Through the work of James Lindsay, you answer a question that many are asking—if the ideas of postmodernism have been around for a long time, what has made them such a  dominant force within our culture?

Communism, socialism, and collectivism keep coming back but will always fail. A collectivist system wants us all to behave in the same predetermined way. Its kryptonite, the biggest wrench in the machine, is the individual. That’s why communism, which promises tolerance and equity, always ends up killing an awful lot of people. While these ideas have been festering for a long time, James has been leading the fight on the sort of academic level to expose where these ideas have come from and how they march through the institutions. What happened in the last 10 years was that they put it on steroids by taking advantage of an entire generation of young people who were fooled with participation trophies into believing that everyone is equal, that hard work doesn’t matter, and that the system is corrupt. Armed with all of these things, these kids got into college and basically ruined the universities. They crumbled under the weight of wokeism. The liberals all folded, which is why there are no sensible liberals in America anymore, they're all moderate conservatives which is what I am. The other part that’s a little hard to fully quantify is the big tech part, the likes and the retweets and Tumblr and all of these things that made this activist class that was you know anonymous online and grew up with the internet it all made it seem I think much bigger than it probably actually is yeah and we still haven’t fully figured out how to grapple with that.

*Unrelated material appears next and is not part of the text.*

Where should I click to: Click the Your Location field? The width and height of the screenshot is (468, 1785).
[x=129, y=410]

Yeonmi Park has said that North Koreans are not rebelling against oppression because they don’t know they are oppressed. Many Americans now never experienced absolute freedom of expression, to them restrictive PC culture is the norm…

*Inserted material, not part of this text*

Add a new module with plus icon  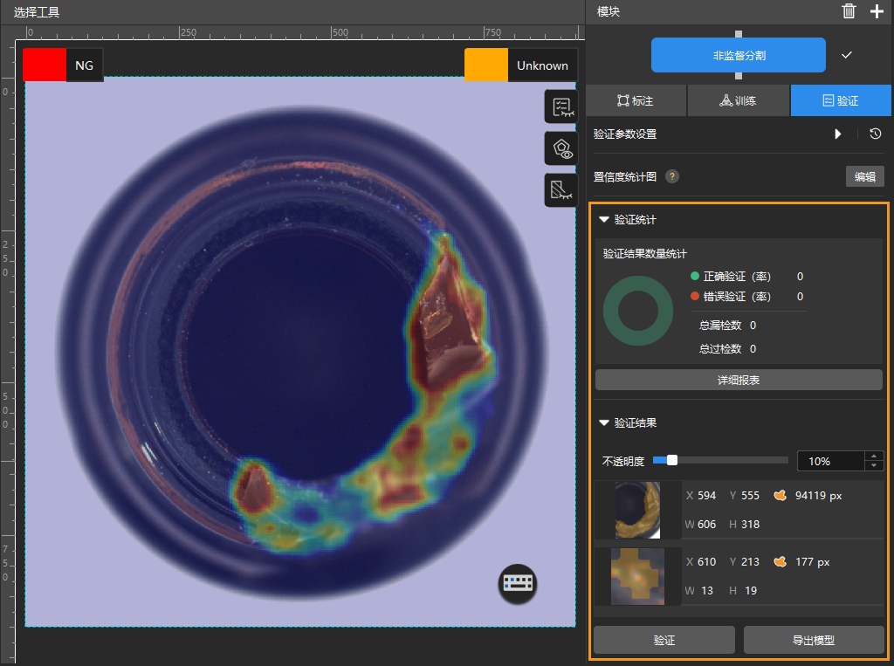tap(877, 11)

Yes, and it’s a very scary proposition because this idea that you wouldn’t even know you are oppressed, because the oppression has gone on for so long. You know, after the civil war when slavery was made illegal, there were slaves who stayed on the plantations. You can become a hostage in your own thoughts and it’s not even your fault it’s the system that you are operating within. 

You talk about “the elusive, tenuous God-shaped hole” that most people ignore or numb with drugs. It seems there is certainly a growing search for God and spirituality within our society.

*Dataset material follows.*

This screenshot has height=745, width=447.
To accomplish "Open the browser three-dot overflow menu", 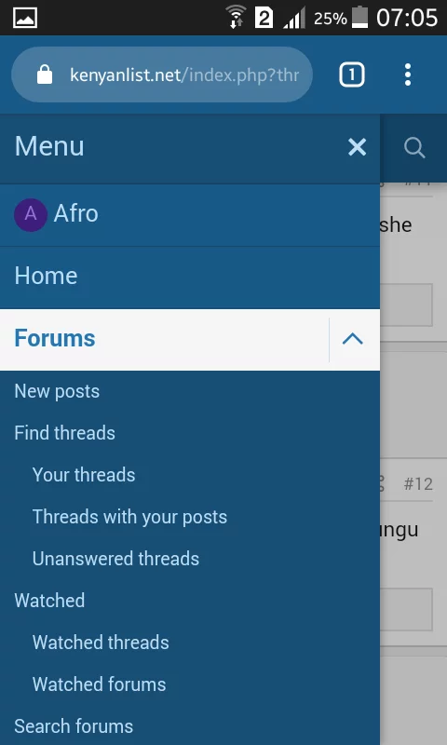I will [x=407, y=75].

This is what Nietzsche warned of when he said that God is dead. People thought he meant ‘oh, we’re free now we’ve killed the superstition of God’, but he meant it as a warning, that if you take that away it’s going to be replaced by something, and I think it’s very obvious that it’s been replaced in America by an occult-like ideology that believes it could rule us all. 

This is what horrific wars and genocides are about. Many Jews unfortunately have become some of the leaders of the secular work movement, they’ve traded in all of their beliefs and all of their traditions for a new set of beliefs, but they do it in the name of non-belief, that’s the irony. 

Jews are in a unique place to fix a lot of this because even though there are a lot of secular woke Jews, there are also a lot of really sane Jews fighting this thing whether it’s Dennis Prager or Ben Shapiro or me, or the voices that are fighting in Israel.